Written exercise » Please rewrite the data starting with the line with "Click the red" and going on through the line with "(x=500, y=142)", swapping "toolbar icon" for "toolbar button" and leaving everything else unchanged.

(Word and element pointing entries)
──────────

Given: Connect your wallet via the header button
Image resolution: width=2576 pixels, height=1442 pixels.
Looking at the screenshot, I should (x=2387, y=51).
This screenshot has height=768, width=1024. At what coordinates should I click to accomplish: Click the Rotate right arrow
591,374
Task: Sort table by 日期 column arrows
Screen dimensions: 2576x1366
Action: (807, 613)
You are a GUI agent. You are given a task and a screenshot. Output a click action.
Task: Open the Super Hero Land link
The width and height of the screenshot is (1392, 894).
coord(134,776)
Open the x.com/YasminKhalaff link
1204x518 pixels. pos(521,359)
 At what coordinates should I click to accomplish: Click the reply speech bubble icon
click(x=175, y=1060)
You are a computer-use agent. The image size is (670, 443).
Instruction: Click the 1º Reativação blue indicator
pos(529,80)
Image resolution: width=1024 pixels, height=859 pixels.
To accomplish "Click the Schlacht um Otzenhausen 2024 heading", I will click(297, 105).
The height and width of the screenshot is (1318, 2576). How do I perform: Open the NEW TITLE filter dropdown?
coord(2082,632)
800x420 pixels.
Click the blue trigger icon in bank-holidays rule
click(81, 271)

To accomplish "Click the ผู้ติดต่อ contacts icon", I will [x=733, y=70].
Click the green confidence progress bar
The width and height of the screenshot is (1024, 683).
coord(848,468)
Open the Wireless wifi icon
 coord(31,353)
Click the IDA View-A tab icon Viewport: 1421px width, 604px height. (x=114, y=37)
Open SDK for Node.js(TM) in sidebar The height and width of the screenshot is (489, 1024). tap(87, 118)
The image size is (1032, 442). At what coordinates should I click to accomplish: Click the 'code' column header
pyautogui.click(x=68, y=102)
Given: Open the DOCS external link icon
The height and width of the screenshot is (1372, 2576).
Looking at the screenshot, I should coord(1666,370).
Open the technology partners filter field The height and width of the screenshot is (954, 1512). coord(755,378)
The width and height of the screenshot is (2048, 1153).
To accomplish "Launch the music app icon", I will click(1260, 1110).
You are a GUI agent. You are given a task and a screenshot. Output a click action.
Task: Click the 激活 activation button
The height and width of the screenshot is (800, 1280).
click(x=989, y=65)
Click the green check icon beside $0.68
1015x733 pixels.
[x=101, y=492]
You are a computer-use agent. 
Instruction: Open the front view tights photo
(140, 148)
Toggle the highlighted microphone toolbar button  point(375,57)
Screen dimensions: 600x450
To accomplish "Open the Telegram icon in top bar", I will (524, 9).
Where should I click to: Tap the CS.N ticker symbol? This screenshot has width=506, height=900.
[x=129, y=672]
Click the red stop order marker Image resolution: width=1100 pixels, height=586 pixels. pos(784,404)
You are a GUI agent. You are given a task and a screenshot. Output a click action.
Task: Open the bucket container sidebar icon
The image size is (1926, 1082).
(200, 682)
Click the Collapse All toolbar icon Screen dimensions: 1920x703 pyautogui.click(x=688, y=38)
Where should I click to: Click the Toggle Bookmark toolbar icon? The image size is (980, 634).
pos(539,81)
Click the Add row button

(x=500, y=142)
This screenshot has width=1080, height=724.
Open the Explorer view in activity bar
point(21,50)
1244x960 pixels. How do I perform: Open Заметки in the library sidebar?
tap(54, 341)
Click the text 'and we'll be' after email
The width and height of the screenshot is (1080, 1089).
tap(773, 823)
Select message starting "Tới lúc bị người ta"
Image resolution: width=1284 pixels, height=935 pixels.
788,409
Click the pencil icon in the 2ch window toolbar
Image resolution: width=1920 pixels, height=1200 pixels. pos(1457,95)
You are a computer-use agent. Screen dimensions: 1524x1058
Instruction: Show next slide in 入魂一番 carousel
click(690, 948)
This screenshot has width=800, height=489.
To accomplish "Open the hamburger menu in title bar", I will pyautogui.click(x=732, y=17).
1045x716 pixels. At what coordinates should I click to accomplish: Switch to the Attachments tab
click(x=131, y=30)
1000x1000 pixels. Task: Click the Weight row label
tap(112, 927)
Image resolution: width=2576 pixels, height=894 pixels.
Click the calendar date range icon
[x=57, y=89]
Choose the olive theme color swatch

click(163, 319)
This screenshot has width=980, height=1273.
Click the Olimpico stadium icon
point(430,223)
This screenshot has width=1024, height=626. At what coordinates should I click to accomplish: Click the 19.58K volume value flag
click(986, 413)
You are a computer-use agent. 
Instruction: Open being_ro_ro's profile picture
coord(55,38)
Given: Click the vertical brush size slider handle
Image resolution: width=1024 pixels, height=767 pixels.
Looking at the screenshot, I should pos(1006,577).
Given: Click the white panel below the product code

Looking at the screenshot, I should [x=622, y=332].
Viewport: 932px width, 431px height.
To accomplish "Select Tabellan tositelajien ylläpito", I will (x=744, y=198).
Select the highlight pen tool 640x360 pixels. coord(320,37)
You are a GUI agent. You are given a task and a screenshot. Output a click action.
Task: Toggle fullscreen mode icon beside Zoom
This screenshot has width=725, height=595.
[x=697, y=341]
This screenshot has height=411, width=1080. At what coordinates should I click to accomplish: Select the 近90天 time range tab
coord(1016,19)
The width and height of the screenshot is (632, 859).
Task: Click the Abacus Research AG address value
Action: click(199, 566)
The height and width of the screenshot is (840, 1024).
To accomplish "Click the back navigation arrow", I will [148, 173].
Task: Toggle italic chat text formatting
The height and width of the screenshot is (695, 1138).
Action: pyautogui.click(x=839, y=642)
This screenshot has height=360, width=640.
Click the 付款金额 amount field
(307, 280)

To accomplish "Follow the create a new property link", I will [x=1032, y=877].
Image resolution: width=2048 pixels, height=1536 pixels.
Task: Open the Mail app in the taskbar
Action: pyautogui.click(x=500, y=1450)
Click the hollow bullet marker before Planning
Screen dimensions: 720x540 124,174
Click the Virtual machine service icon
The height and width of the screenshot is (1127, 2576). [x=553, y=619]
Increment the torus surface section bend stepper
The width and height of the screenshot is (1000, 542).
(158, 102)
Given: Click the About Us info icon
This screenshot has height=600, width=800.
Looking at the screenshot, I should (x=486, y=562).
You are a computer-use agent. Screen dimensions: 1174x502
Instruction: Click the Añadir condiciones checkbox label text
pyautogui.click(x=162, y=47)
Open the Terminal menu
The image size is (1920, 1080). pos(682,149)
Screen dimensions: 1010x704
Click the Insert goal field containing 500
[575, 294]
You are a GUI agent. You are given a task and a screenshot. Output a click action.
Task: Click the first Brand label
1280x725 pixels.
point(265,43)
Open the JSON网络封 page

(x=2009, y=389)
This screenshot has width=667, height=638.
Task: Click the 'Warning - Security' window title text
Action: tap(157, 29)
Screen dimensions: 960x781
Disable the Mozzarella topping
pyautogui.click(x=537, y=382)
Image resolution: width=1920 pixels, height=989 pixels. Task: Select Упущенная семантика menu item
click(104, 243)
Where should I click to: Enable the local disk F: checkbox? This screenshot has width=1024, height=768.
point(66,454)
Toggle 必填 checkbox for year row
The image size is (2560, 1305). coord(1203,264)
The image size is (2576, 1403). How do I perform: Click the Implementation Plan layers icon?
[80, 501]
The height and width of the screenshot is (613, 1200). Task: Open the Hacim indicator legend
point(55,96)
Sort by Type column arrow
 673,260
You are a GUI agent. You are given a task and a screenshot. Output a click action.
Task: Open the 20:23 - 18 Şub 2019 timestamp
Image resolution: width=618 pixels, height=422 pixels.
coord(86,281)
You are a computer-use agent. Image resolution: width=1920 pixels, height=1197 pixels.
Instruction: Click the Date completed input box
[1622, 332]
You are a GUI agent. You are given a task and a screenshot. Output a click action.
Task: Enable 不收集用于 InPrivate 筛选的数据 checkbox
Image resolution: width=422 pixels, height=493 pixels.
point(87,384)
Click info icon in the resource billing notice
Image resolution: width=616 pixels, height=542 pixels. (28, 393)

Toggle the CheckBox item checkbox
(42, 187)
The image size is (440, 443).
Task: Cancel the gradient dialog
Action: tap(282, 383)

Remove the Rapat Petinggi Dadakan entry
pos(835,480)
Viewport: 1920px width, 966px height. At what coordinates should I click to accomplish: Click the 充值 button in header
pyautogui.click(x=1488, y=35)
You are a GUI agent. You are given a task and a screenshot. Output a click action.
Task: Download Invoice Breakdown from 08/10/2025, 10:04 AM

──────────

Output for this exercise »
Click the red stop order marker Image resolution: width=1100 pixels, height=586 pixels. pos(784,404)
You are a GUI agent. You are given a task and a screenshot. Output a click action.
Task: Open the bucket container sidebar icon
The image size is (1926, 1082).
(200, 682)
Click the Collapse All toolbar button Screen dimensions: 1920x703 pyautogui.click(x=688, y=38)
Where should I click to: Click the Toggle Bookmark toolbar button? The image size is (980, 634).
pos(539,81)
Click the Add row button

(x=500, y=142)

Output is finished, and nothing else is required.